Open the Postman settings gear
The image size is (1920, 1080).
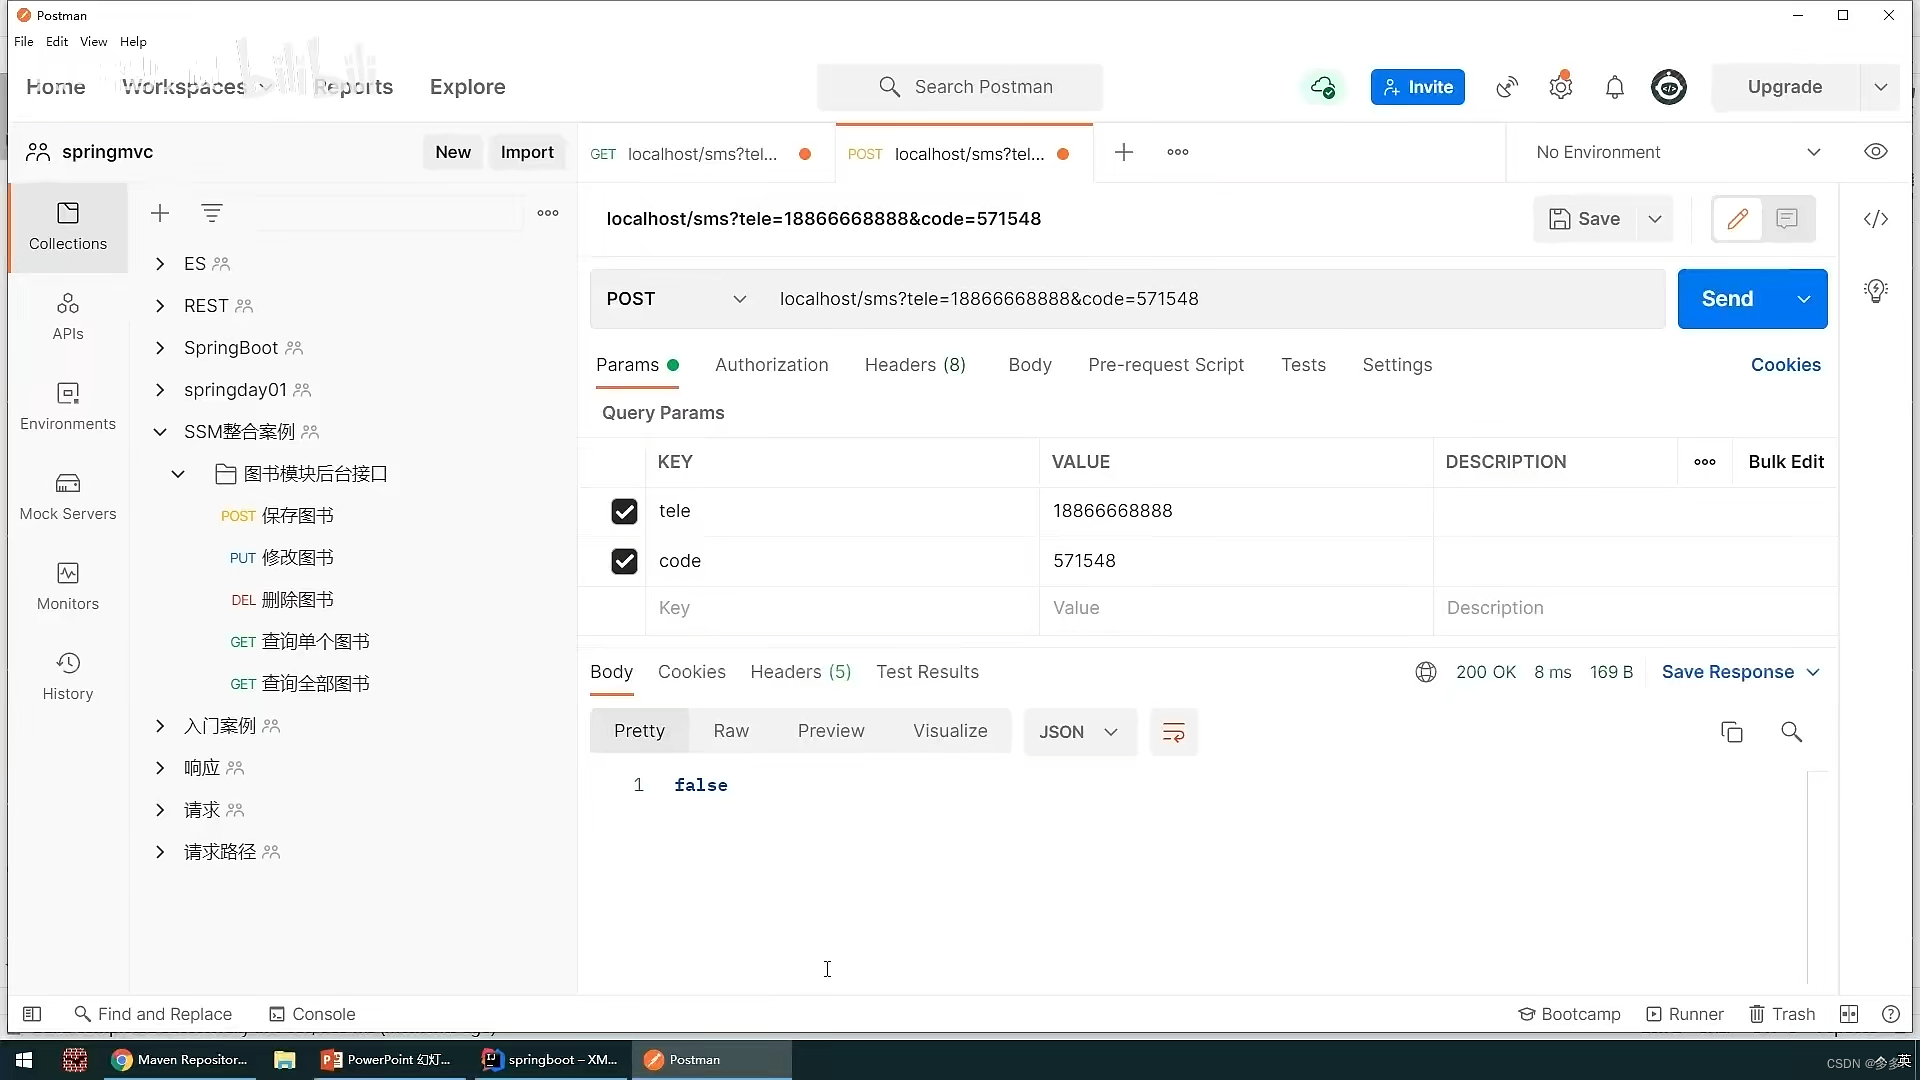(1561, 87)
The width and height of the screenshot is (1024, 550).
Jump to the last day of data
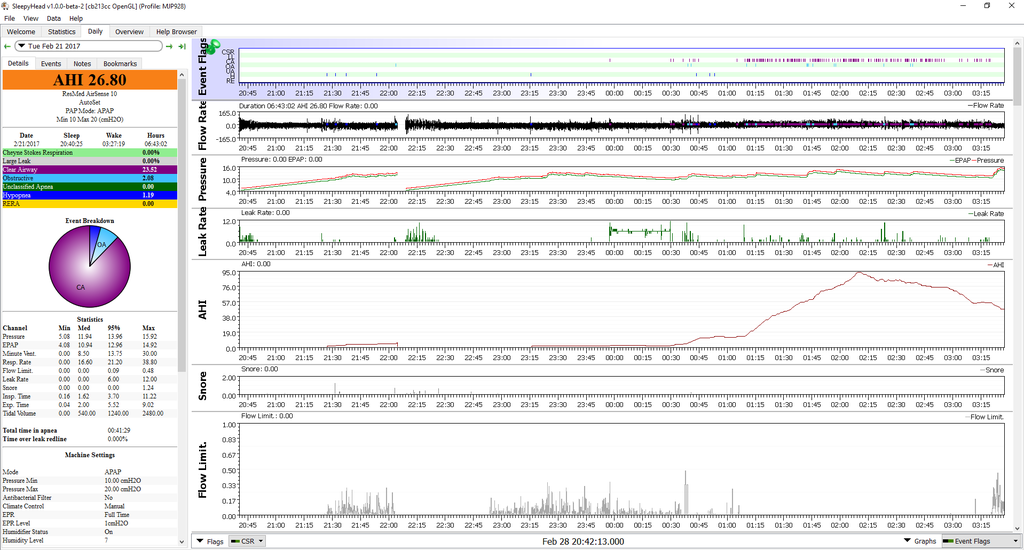[183, 46]
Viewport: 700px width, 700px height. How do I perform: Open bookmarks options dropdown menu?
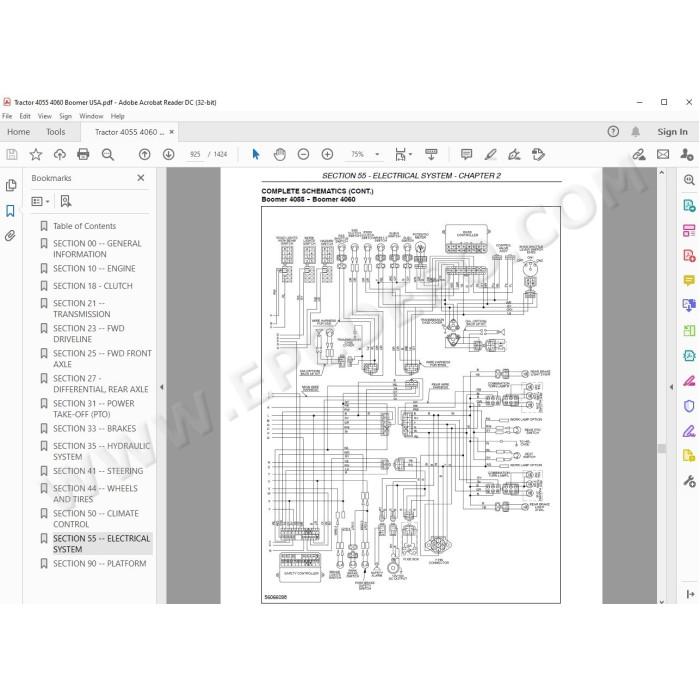tap(41, 201)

PROBLEM TO WORK ON - Could you set out every line of the entries above as a JSON list of strings, with one string per line, blank lines skipped and the pictures left out?

RESULT OF THIS EXERCISE -
[
  "Open the Postman settings gear",
  "The image size is (1920, 1080).",
  "(1561, 87)",
  "The width and height of the screenshot is (1024, 550).",
  "Jump to the last day of data",
  "[183, 46]",
  "Viewport: 700px width, 700px height. How do I perform: Open bookmarks options dropdown menu?",
  "tap(41, 201)"
]